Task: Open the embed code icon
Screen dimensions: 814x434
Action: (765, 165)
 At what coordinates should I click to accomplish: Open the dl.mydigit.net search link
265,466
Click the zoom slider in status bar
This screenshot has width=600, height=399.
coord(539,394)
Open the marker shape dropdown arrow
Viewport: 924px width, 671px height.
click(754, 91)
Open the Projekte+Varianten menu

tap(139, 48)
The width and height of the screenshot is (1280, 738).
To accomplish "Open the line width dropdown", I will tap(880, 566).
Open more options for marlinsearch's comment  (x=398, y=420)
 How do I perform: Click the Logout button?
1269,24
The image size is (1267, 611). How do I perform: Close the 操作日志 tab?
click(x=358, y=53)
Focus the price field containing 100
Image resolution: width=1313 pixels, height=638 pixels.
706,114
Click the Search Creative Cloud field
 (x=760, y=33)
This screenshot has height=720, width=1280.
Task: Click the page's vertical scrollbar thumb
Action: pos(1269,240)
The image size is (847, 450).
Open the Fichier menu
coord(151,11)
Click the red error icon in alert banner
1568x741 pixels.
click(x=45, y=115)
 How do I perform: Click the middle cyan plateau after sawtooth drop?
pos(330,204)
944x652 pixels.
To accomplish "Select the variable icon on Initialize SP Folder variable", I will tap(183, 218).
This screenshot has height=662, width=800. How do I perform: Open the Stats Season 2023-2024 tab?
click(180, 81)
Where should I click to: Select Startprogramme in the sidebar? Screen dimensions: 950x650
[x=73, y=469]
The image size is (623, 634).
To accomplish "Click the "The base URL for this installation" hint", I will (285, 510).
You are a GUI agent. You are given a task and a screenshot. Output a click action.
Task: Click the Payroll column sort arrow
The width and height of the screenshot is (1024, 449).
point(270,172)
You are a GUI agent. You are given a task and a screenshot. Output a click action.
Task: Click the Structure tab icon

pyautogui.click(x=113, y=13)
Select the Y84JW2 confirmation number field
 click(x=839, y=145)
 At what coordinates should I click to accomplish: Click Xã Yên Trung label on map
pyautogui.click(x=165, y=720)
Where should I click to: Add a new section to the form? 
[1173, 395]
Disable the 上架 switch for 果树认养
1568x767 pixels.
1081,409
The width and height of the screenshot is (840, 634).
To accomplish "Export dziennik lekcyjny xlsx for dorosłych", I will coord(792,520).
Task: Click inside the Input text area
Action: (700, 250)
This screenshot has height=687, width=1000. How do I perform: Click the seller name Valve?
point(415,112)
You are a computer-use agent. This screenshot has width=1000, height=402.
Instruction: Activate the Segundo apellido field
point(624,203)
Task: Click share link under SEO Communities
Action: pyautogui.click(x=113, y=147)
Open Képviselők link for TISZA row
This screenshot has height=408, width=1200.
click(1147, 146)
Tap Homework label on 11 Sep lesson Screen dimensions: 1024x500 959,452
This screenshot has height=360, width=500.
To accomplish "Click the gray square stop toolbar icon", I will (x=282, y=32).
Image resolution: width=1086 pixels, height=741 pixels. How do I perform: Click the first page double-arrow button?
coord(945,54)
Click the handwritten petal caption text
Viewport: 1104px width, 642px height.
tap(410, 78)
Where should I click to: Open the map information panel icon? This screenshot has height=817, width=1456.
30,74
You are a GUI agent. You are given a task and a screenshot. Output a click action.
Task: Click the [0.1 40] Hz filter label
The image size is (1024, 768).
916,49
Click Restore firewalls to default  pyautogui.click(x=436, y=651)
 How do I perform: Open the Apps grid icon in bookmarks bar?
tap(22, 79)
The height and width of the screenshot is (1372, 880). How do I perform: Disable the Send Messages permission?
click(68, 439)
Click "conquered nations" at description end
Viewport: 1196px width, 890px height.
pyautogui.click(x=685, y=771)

______________________________

Reproduce the data above in full, keeping it exactly the same.

Task: Open the embed code icon
Screen dimensions: 814x434
Action: (765, 165)
 At what coordinates should I click to accomplish: Open the dl.mydigit.net search link
265,466
Click the zoom slider in status bar
This screenshot has width=600, height=399.
coord(539,394)
Open the marker shape dropdown arrow
Viewport: 924px width, 671px height.
click(754, 91)
Open the Projekte+Varianten menu

tap(139, 48)
The width and height of the screenshot is (1280, 738).
To accomplish "Open the line width dropdown", I will tap(880, 566).
Open more options for marlinsearch's comment  (x=398, y=420)
 How do I perform: Click the Logout button?
1269,24
The image size is (1267, 611). How do I perform: Close the 操作日志 tab?
click(x=358, y=53)
Focus the price field containing 100
Image resolution: width=1313 pixels, height=638 pixels.
706,114
Click the Search Creative Cloud field
 (x=760, y=33)
This screenshot has height=720, width=1280.
Task: Click the page's vertical scrollbar thumb
Action: pos(1269,240)
The image size is (847, 450).
Open the Fichier menu
coord(151,11)
Click the red error icon in alert banner
1568x741 pixels.
click(x=45, y=115)
 How do I perform: Click the middle cyan plateau after sawtooth drop?
pos(330,204)
944x652 pixels.
To accomplish "Select the variable icon on Initialize SP Folder variable", I will tap(183, 218).
This screenshot has height=662, width=800. How do I perform: Open the Stats Season 2023-2024 tab?
click(180, 81)
Where should I click to: Select Startprogramme in the sidebar? Screen dimensions: 950x650
[x=73, y=469]
The image size is (623, 634).
To accomplish "Click the "The base URL for this installation" hint", I will (285, 510).
You are a GUI agent. You are given a task and a screenshot. Output a click action.
Task: Click the Payroll column sort arrow
The width and height of the screenshot is (1024, 449).
point(270,172)
You are a GUI agent. You are given a task and a screenshot. Output a click action.
Task: Click the Structure tab icon

pyautogui.click(x=113, y=13)
Select the Y84JW2 confirmation number field
 click(x=839, y=145)
 At what coordinates should I click to accomplish: Click Xã Yên Trung label on map
pyautogui.click(x=165, y=720)
Where should I click to: Add a new section to the form? 
[1173, 395]
Disable the 上架 switch for 果树认养
1568x767 pixels.
1081,409
The width and height of the screenshot is (840, 634).
To accomplish "Export dziennik lekcyjny xlsx for dorosłych", I will coord(792,520).
Task: Click inside the Input text area
Action: (700, 250)
This screenshot has height=687, width=1000. How do I perform: Click the seller name Valve?
point(415,112)
You are a computer-use agent. This screenshot has width=1000, height=402.
Instruction: Activate the Segundo apellido field
point(624,203)
Task: Click share link under SEO Communities
Action: pyautogui.click(x=113, y=147)
Open Képviselők link for TISZA row
This screenshot has height=408, width=1200.
click(1147, 146)
Tap Homework label on 11 Sep lesson Screen dimensions: 1024x500 959,452
This screenshot has height=360, width=500.
To accomplish "Click the gray square stop toolbar icon", I will (x=282, y=32).
Image resolution: width=1086 pixels, height=741 pixels. How do I perform: Click the first page double-arrow button?
coord(945,54)
Click the handwritten petal caption text
Viewport: 1104px width, 642px height.
tap(410, 78)
Where should I click to: Open the map information panel icon? This screenshot has height=817, width=1456.
30,74
You are a GUI agent. You are given a task and a screenshot. Output a click action.
Task: Click the [0.1 40] Hz filter label
The image size is (1024, 768).
916,49
Click Restore firewalls to default  pyautogui.click(x=436, y=651)
 How do I perform: Open the Apps grid icon in bookmarks bar?
tap(22, 79)
The height and width of the screenshot is (1372, 880). How do I perform: Disable the Send Messages permission?
click(68, 439)
Click "conquered nations" at description end
Viewport: 1196px width, 890px height.
pyautogui.click(x=685, y=771)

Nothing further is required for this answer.